Take a look at YouTube’s recommended upload settings. Do you know what all this means? The nuts and bolts of a digital video and audio file are important to understand, even if your end deliverable is just a consumer web player.
The size of an image, sometimes called its “raster”. The most fundamental element of a digital image is called a “picture+element” or “pixel”. When you hear people talk about “HD” or “8K”, they’re talking about resolution or how many pixels make up a given frame.
Resolution matters much less than most people think. The difference between standard definition “SD” and high definition “HD” was very noticeable. Beyond HD the returns diminish. Steve Yedlin (Star Wars DP) has one of the better explanations of where resolution fits in the image quality spectrum.
The “aspect ratio” refers to the width vs height of the overall image.
But the pixels themselves can also have an aspect ratio if they are “non square pixels”. If the software you’re using doesn’t recognize the format as a non-square-pixel format your image will appear skewed. Many modern formats don’t have this issue, but it’s a good one to be aware of.
A progressive image refers to nothing more than showing the entire video frame at once.

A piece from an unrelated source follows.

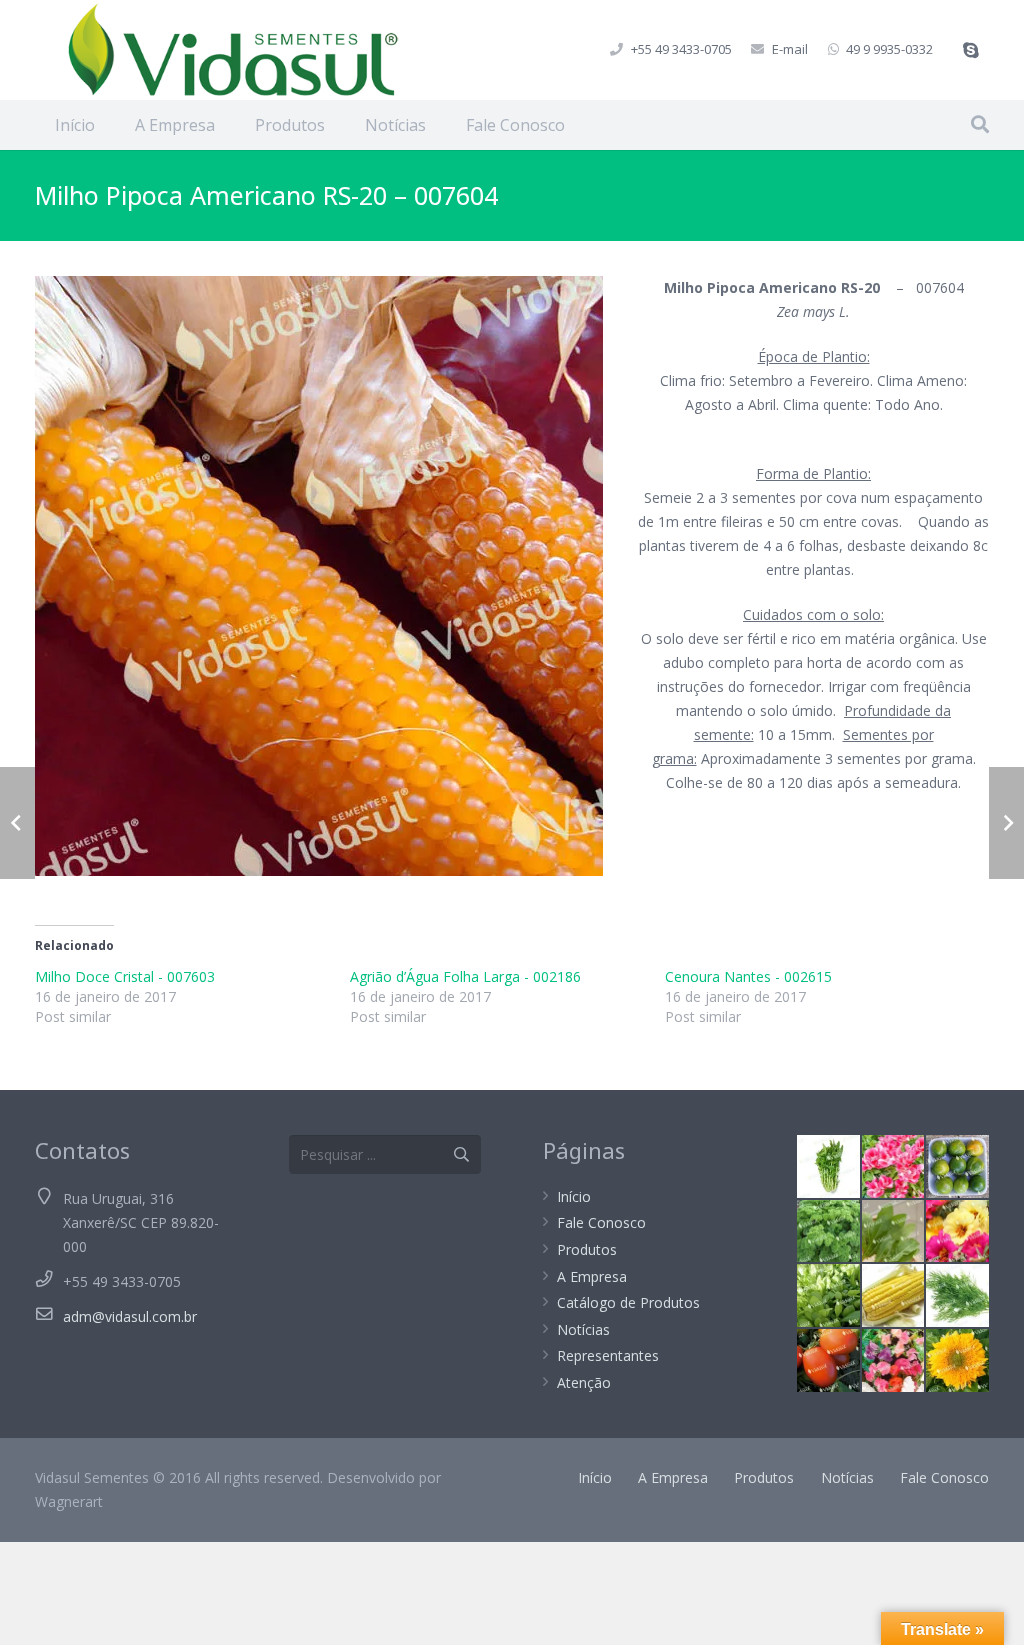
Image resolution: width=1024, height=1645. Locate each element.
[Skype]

Early video signals were limited by distribution bandwidth for television and therefore introduced interlaced video. In order to keep motion smooth and reduce flicker, the image was essentially divided in half and displayed in line pairs. Every other line is displayed at any given time in an interlaced “field”. These alternating fields look funny when paused, but when played back they actually increase temporal resolution.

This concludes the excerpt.